Dolmabahçe Cami’nin müezzinin yalanladığı “Camide içki içildi” iddiaları hakkında siz ne düşünüyorsunuz, görüntüleri izlediniz mi?

İzledim. Saldırıya uğramış gençler var, yaralılar var. Allah’ın evi dediğimiz mabetlerimiz insanlara açık olmayacak da kime açık olacak… Kaldı ki müezzinin konuşturulmaması, sorgulanması farklı bir şey söylemesinin beklenmesi olacak şey değil. Müezzin tam bir baba gibi yaklaşması ve onların güvenle dışarıya çıkmasını sağlaması çok güzel bir hareket ve bir din adamı olarak gayet insani bir vazife gerçekleştirmiş. Ama bunu bile saptırmaya çalışıyorlar. Kaldı ki içilmiş bile olsa söylenmez. Bu çok ortam gerici tahrik edici bir durum olur. Kişileri hedef göstermesi inanılır gibi değil.

 

‘Bugün kendi mahallemizin baskılarına maruz kalıyoruz’  

 

İfade ettiğiniz düşüncelerinizden dolayı tepkiler alıyor musunuz?

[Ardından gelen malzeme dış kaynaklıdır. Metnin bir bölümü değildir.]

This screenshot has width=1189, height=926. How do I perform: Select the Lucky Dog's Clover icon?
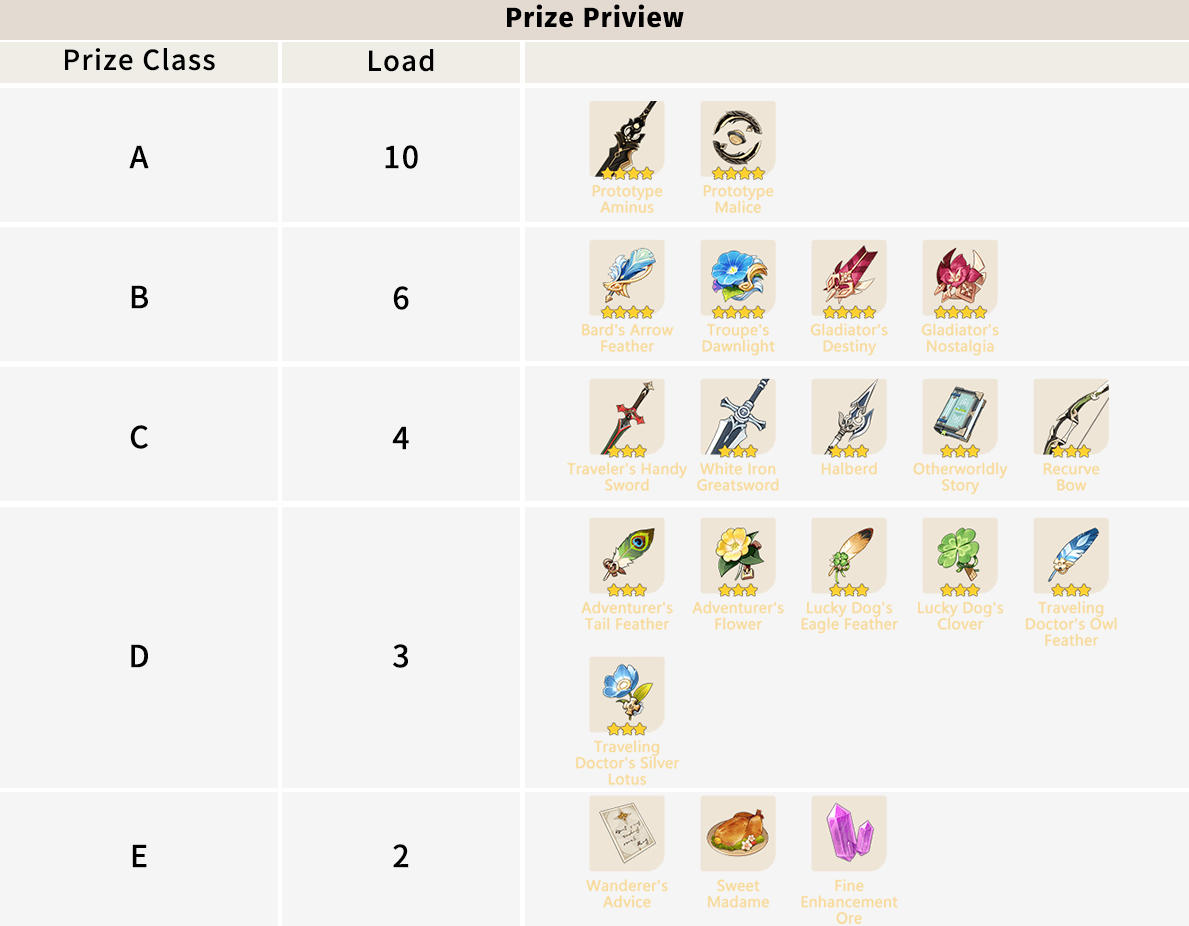click(960, 556)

Çok... Hakaretlere, aşağılamalara, tehditlere varan laflar duyuyoruz. En hafifi “sapıttı” diyorlar. Dün bizim mahallenin dışındakilerin mahalle baskısına maruz kalıyorduk, bugün kendi mahallemizin baskılarına maruz kalıyoruz.

 

'28 Şubat'ta da yol parası derdindeydik, bugün de' 

 

Gezi Parkı eylemlerine yöneltilen eleştirilerin başında "dış mihrakların oyunu", "faiz lobisinin eseri olmak" var. Siz de Gezi’ye destek veren biri olarak dış güçlere ya da faiz lobisine mi hizmet ediyorsunuz?

28 Şubat’ta da muhaliftik. O zaman da hep aynı ithamlar oluyordu. "Bunlar devleti yıkmaya çalışıyorlar, irticacıları başka ülkeler destekliyor" diyorlardı. O zaman da bir yol parasının derdindeydik, bugün oldu yine muhalifiz, yine bir yol parasının derdindeyiz. Bırakalım insanlar kendilerini nasıl istiyorlarsa özgürce ifade edebilsinler.